The non-linear, or undulating, periodization approach allows for much more flexibility throughout a designated training period, with changes made often. For example, on a three-day-per-week plan, the Monday workout script could call for sets of eight to 10 reps. The Wednesday script could then prescribe six to eight reps. The Friday script could then dictate three to five reps of the emphasized lifts.

In my opinion, this approach — which has numerous and varied adaptations — is more suited to the grind, physicality and stresses of competitive sports outside the competitive weightlifting arena. Additionally, the undulating system permits variety in equipment choices, which is a positive across many different fronts, including:

  • Relieving the mental and physical tedium of indefinitely performing the same exercises with the same equipment.
  • Accounting for injuries, and the flexibility to apply more suitable training options.
  • Experience teaches you that one size does not fit all in strength training; you will have to find accommodating exercises and equipment over time.

Achieving program balance

Any effective strength program includes balance as a primary objective. We’re all trying to minimize serious injury risks and improve the physical capabilities of our athletes, making comprehensive develop of all the body’s vital structures job one.
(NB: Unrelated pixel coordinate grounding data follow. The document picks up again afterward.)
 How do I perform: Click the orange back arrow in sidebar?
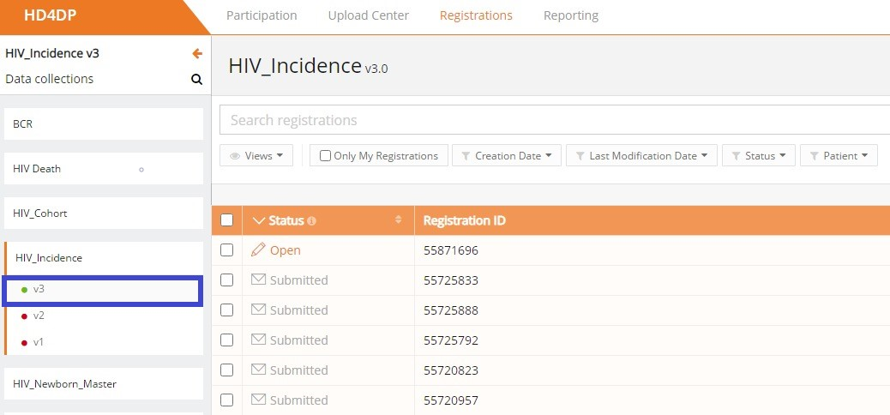point(197,53)
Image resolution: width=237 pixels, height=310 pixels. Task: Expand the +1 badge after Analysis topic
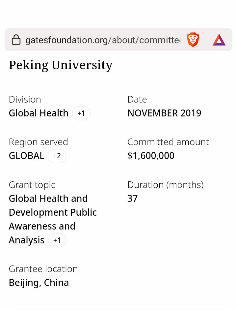point(57,240)
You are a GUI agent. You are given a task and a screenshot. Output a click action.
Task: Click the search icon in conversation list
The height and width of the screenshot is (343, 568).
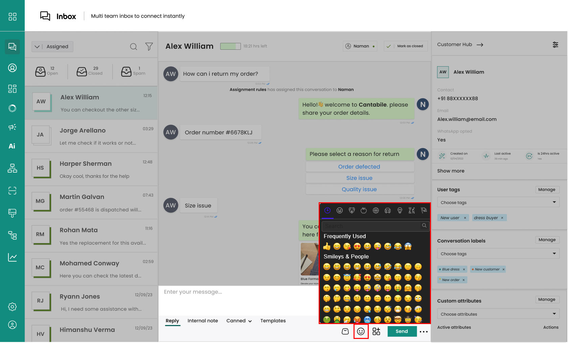134,47
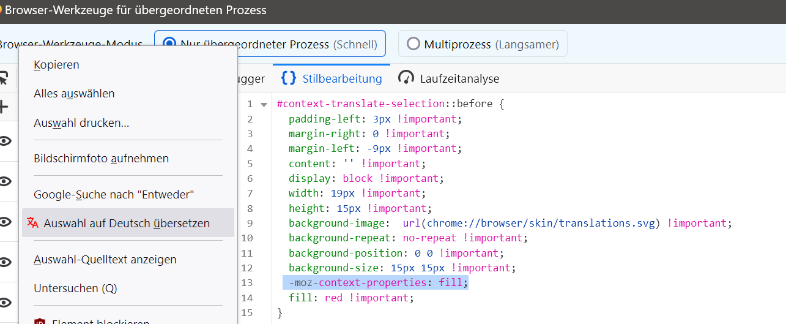Choose Kopieren from the context menu
This screenshot has width=786, height=324.
coord(56,65)
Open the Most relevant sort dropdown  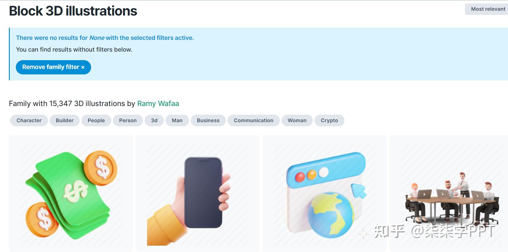coord(487,9)
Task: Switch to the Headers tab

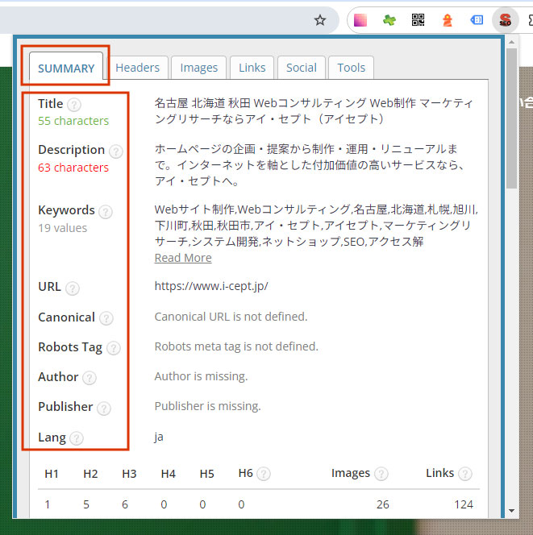Action: 138,68
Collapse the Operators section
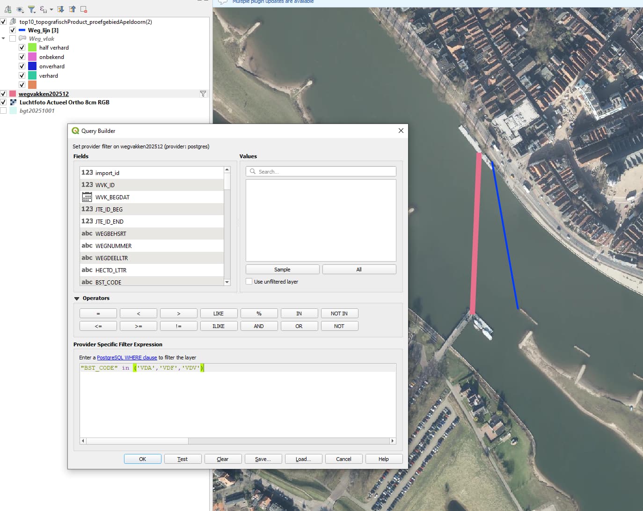The width and height of the screenshot is (643, 511). pyautogui.click(x=77, y=299)
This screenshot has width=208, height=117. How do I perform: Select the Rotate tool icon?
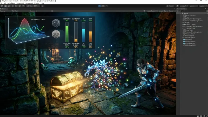pyautogui.click(x=9, y=6)
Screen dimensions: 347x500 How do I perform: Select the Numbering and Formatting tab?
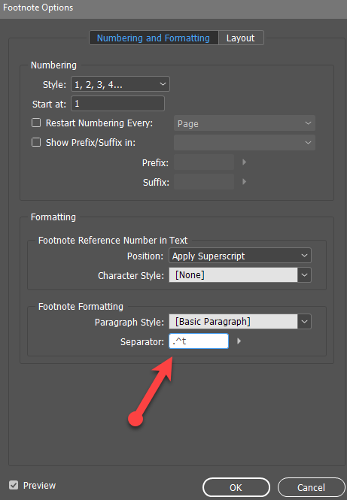[154, 38]
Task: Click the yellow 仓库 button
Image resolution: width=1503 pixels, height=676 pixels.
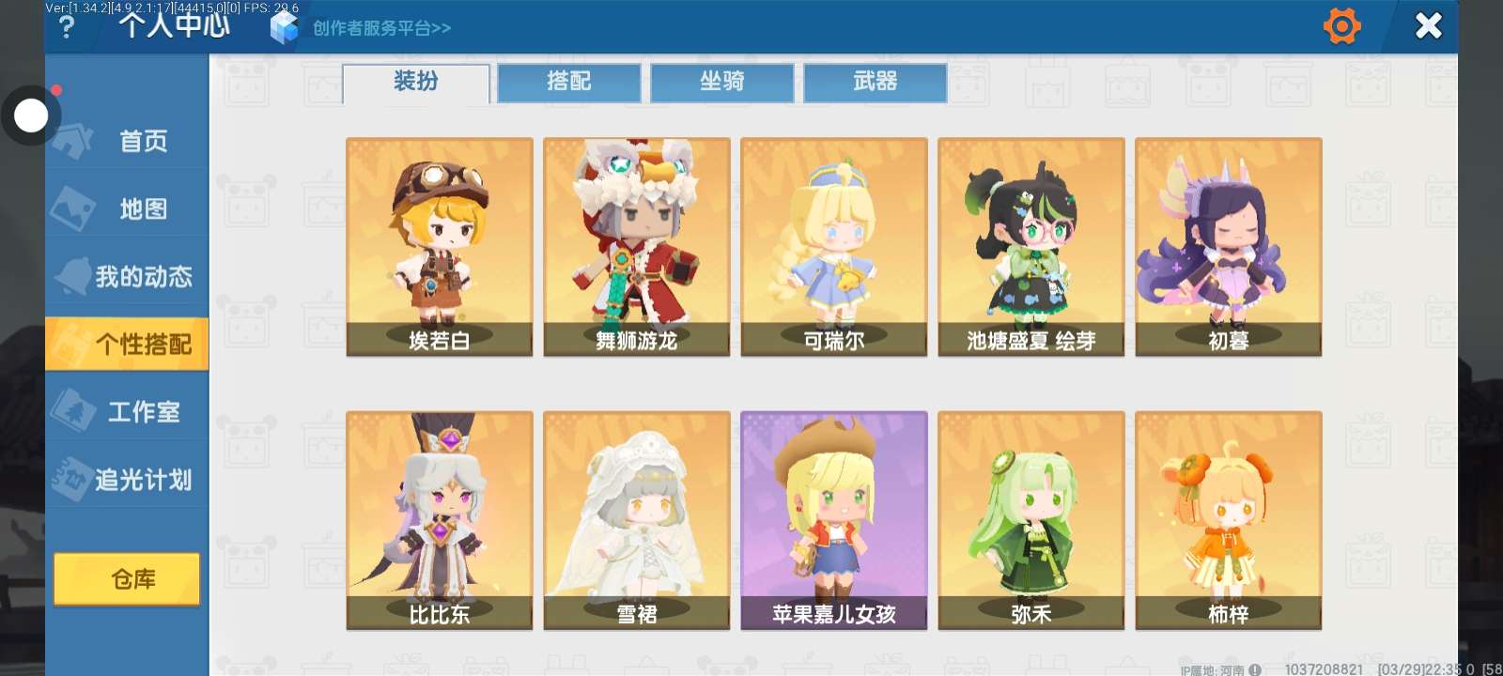Action: coord(127,579)
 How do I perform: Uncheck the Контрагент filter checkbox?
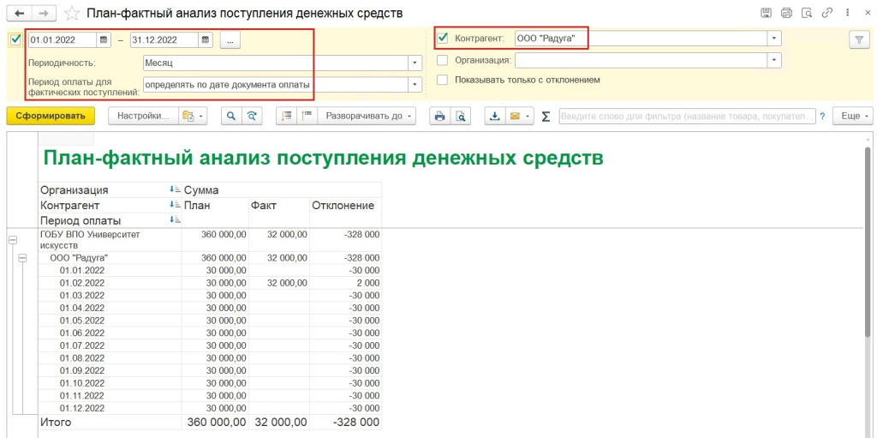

My suggestion is to not get suffocated in the “movements vs. muscles” or “sport-specific” debates. They are inextricably linked in one sense, and a non-issue in another. While there are definite physiological processes at work here, let’s not make it more complicated than it has to be. We are training the raw material of the body to improve strength, power, flexibility, and to increase the structural integrity of the joints. That can be accomplished with a basic, well-planned, properly executed program.

Train specific energy systems

Coaches need to identify the primary energy system of their sport (e.g., phosphogen, glycolytic or oxidative). The phosphogen (also known as ATP-PC) system is the targeted energy system for high-power, short-term, high-intensity movements or activities via the energy-producing molecule, ATP. Phosphocreatine also has a role in that it picks-up where ATP leaves off, with the entire capability of high-output ranging up to around 15 seconds or so.

The glycolytic system kicks-in for moderate power, moderate-duration activities — basically up to around 50 seconds in duration. Dietary carbohydrates supply the blood glucose and stored glycogen that is broken down to create ATP. Hence, the process of glycolysis supplies the energy for this system.

The oxidative system picks things up from this point, using fatty acids and remaining carbohydrates for energy with the help of oxygen. You are now in a lower-power, lower-intensity mode, beyond the 50 to 60 second mark.

Understand that the energy systems work on a continuum, and it’s not as simple as building walls and compartmentalizing each one. There is some interdependency, especially in the renewal of ATP-PC stores. So, while it’s important to put most of your effort into training the specific energy system of your sport, some crossover training can be beneficial.


Ken Mannie is the head strength and conditioning coach Michigan State University. His column, Powerline, appears regularly in Coach & Athletic Director magazine.